The reason you pay a CA an annual fee instead of creating a free self-signed certificate is because you need someone in the chain of trust to vouch for your identity. If the root CA is trusted, and they vouch for another CA, who in turn vouches for another CA, who vouches for another CA, who then vouches for somebank.com, then the chain of trust ensures that everyone is who they are, and the end user knows that somebank.com is really owned by Some Bank.

But for this to work, CAs need to do their homework and exercise some discretion in who they vouch for. If they certify another CA, they need to make sure that CA is trustworthy. If they certify a website, then they need to make sure it's not a phishing site posing as another company. That's the only reason to pay a CA for a signed certificate—because they're supposed to verify each site is owned by who they claim to be before issuing a certificate. And they're meant to verify this each year.

The creation of EV SSL is basically admitting that the original chain of trust is broken, that now there are CAs in the chain of trust that are neglecting their duty. So now we're going to create a new name for trustworthy certificates and make that the new standard. This basically makes all regular signed certificates worthless since end users can't trust that an SSL certificate signed by a trusted CA is actually any better than a self-signed certificate or one signed by an unknown company.
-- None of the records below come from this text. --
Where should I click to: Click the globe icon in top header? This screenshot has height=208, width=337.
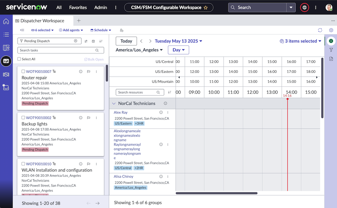[x=304, y=8]
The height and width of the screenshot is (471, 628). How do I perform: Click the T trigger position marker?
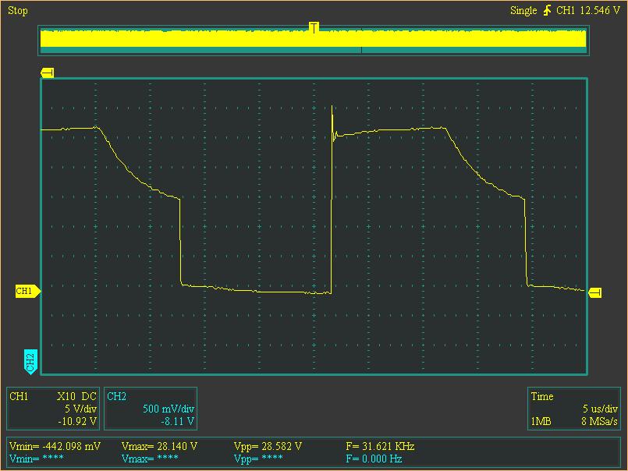tap(314, 28)
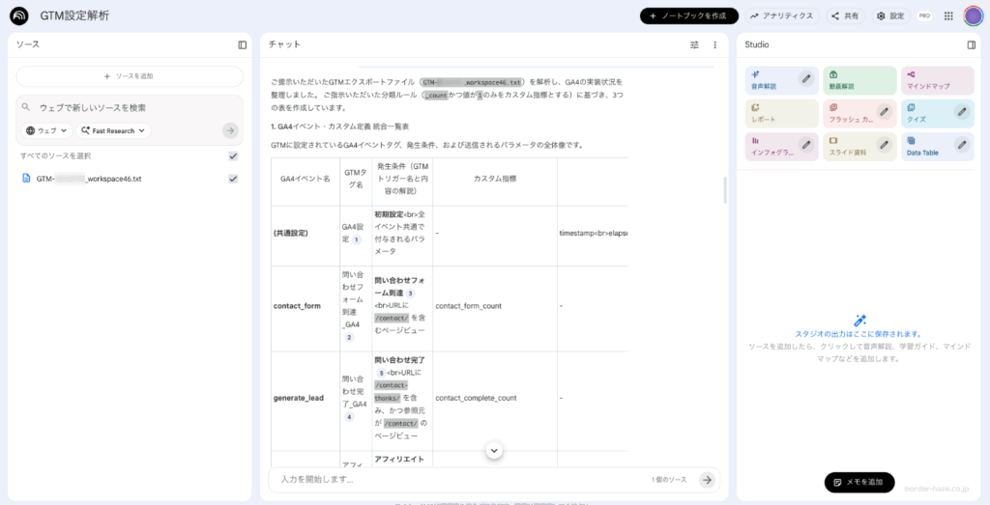Click the NotebookLM logo icon
The width and height of the screenshot is (990, 505).
pyautogui.click(x=17, y=16)
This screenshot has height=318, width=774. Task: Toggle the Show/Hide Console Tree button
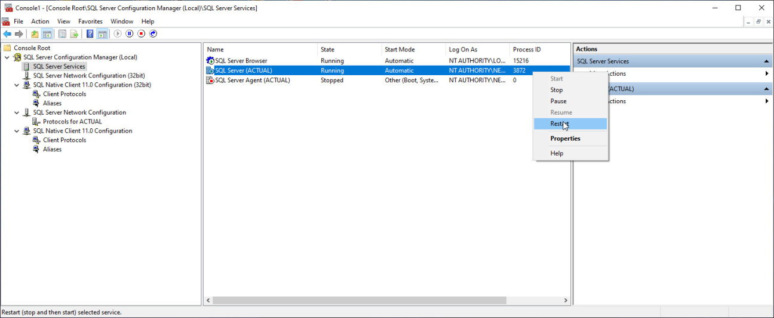[x=47, y=34]
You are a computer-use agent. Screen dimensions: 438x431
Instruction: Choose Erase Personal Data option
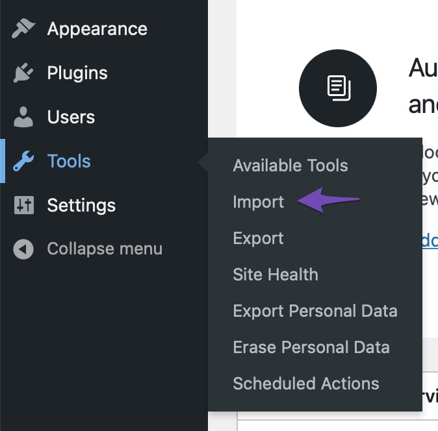coord(311,347)
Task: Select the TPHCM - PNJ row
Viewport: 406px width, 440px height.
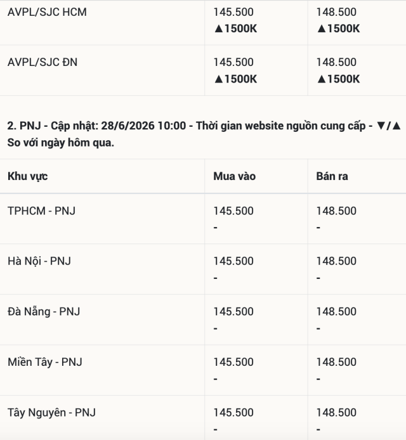Action: pos(203,219)
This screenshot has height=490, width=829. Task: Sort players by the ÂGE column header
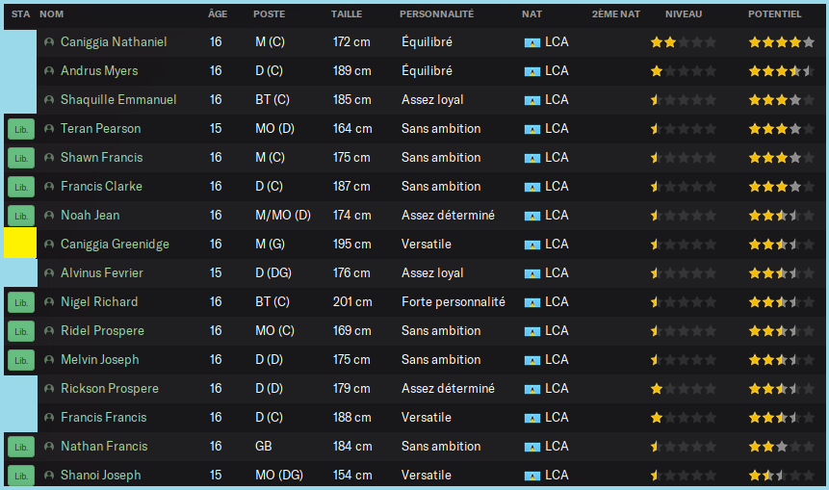pyautogui.click(x=218, y=14)
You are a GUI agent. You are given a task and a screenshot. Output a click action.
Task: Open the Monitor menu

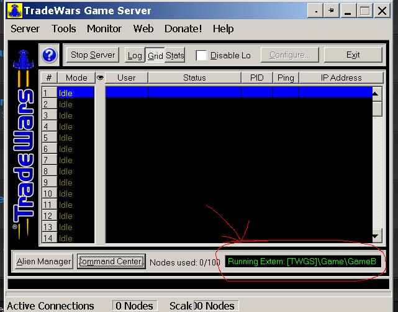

The real solution is to fix the chain of trust and force CAs to actually vet their certificate recipients and do their job. If a CA isn't doing its job, then it needs to be removed from the chain of trust. And this accountability should be required all the way up the chain to root CAs. Otherwise, we'll just end up with another level of certificates 10 years from now when commercial competition drives the price/quality of EV certificates down too.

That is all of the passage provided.